I would agree that my friends who are childfree are the more logical and less emotional personalities.

Some, maybe, not all. I’m overly emotional, I have to fight to keep from crying at sad TV etc or being too enthusiastic when telling someone something important also can make me emotional. I have it very under control at work, it’s only at home where it’s ‘safe’ to be emotional.

Shalom23 · 28/04/2020 20:00

I think it's a mixture between actually really wanting children and it being the done thing.

I'm children by choice and happy with my decision. I'm 50. Theres also many societal issues at play. For example I work with very vulnerable teenagers and for a lot of the girls having a baby is a sense of achievement and something for themselves, options that have been denied to them due to their backgrounds, expectations from living lives without class assumptions around education.

Theres more than personal wishes at play, religion for some is a huge factor too. Statistically children women tend to be more educated and in the higher socio economic bracket.

Personal choice is as influenced by social background as it is by the assumption that having children is the norm.

Donkeytail · 28/04/2020 20:00

My card's already filling up quite nicely thanks to the people who don't have children telling people who do have them why they've done so.

Haha, I was thinking that too. These threads are always the same, people who don't have children telling people who do what it is like to have children. I can never relate to what they are saying, which isn't surprising really.

Hamsterian · 28/04/2020 20:15

Well the overpopulation thing is a fact!
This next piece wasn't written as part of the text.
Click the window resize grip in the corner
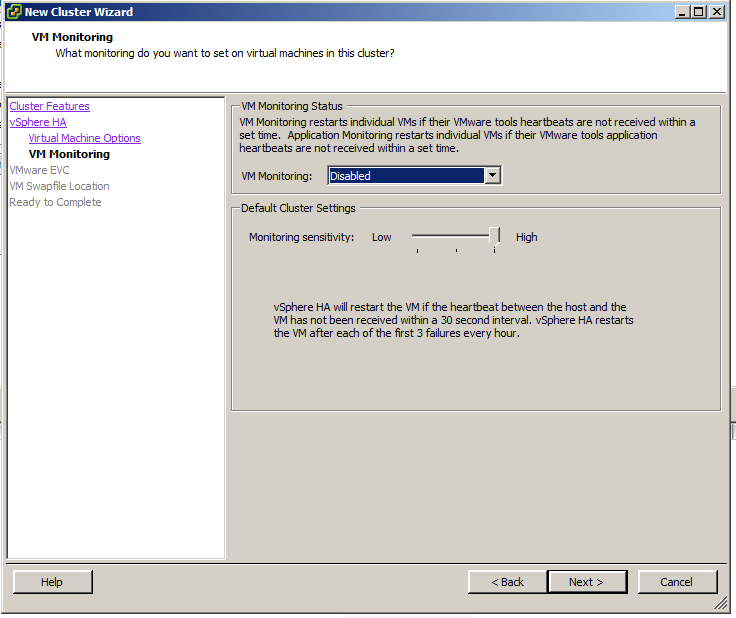This screenshot has height=618, width=736. 720,604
But not one all people with children are willing to accept.

HelloItsmeAgain1 · 28/04/2020 20:29

I really don't get the overpopulation thing. Are we really supposed to just stop having children and let us all die out?
I have no issue with people remaining childless and have a few friends in that category. What I find odd is people who act lile being childless is the only selfless way. Who do you expext to be looking after you when you're 80 and not contributing to society anymore? Younger doctors, carers, nurses.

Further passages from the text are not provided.